Do you know someone living with a traumatic brain injury (TBI)?
If you know me (even if it’s only through this blog or on Facebook), you do.
And now, I know several more people living with a TBI. I recently joined a local TBI support group, and have met several others dealing with this serious and mysterious injury/condition. Turns out there’s lot of us.
Every year, about 1.7 million Americans suffer a TBI, according to the Centers for Disease Control. About 52,000 die.
Wow. Those are big numbers. Too big. I had no idea.
At our most recent TBI meeting, we made masks as part of a national TBI project, which I’ll get to soon. But first…
What I’ve learned from the other members of my TBI group is the level of impairment and the obstacles we face on a daily basis range from the minimal to the extreme. It’s heartbreaking, and yet inspiring to learn about the other members of the group and see how they courageously live their lives, one day at a time, making the best of it. We’re an optimistic group for the most part, and are grateful to be alive. I know I am.
Some of the long-term effects of a TBI are: seizures, cognitive deficits, depression, anxiety, aggression, progressive dementia and an increased risk of suicide. So, while a TBI is a physical injury, many of the symptoms are mental issues – and can be permanent.
And, get this, it’s possible (but incredibly rare) to get a TBI during a storm, if you’re on the phone (a land line) and a bolt of lightning travels through the telephones lines, into your phone and then leaps into your brain. Scary? Yep.

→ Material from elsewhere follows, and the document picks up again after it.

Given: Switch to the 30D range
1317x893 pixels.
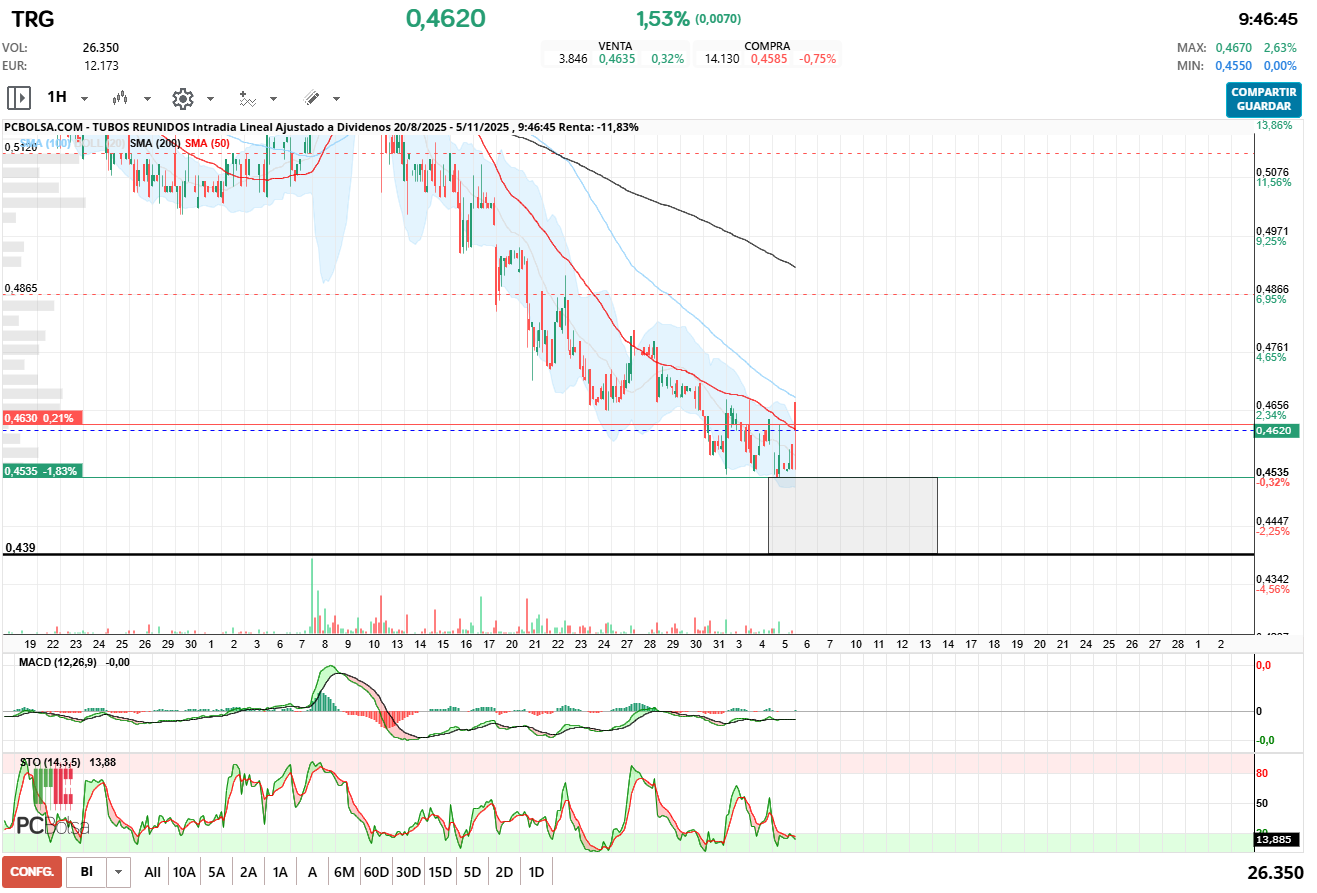Looking at the screenshot, I should click(408, 872).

I’m lucky I didn’t seem to suffer any cognitive damage and am pretty much the exact same person I was before Nov. 3, 2013. You’d never know I have a TBI (I think; I hope). I do have more aches and pains from head to toe, and am more anxious, a little more prone to stress and my brain gets tired a lot faster than it did back in my pre-TBI days. But I know the triggers and have learned how to avoid them … and how to (mostly) escape all the bright lights and noise around me, and to relax, breathe and rest when I start getting a little anxious or tired.
I’ve also discovered the world – especially restaurants – is a really loud place. And there’s a cascade effect in restaurants triggered by loud music, or one really loud/annoying table. I think I’ll write a future post about The Cascade Effect (sounds like a great movie title, doesn’t it?).
OK, here’s the part about making our masks. And yes, it was fun, like being in elementary school art class again.
Our masks are part of Unmasking Brain Injury, a national program designed to “promote awareness of the prevalence of brain injury; to give survivors a voice and the means to educate others of what it’s like to live with a brain injury.”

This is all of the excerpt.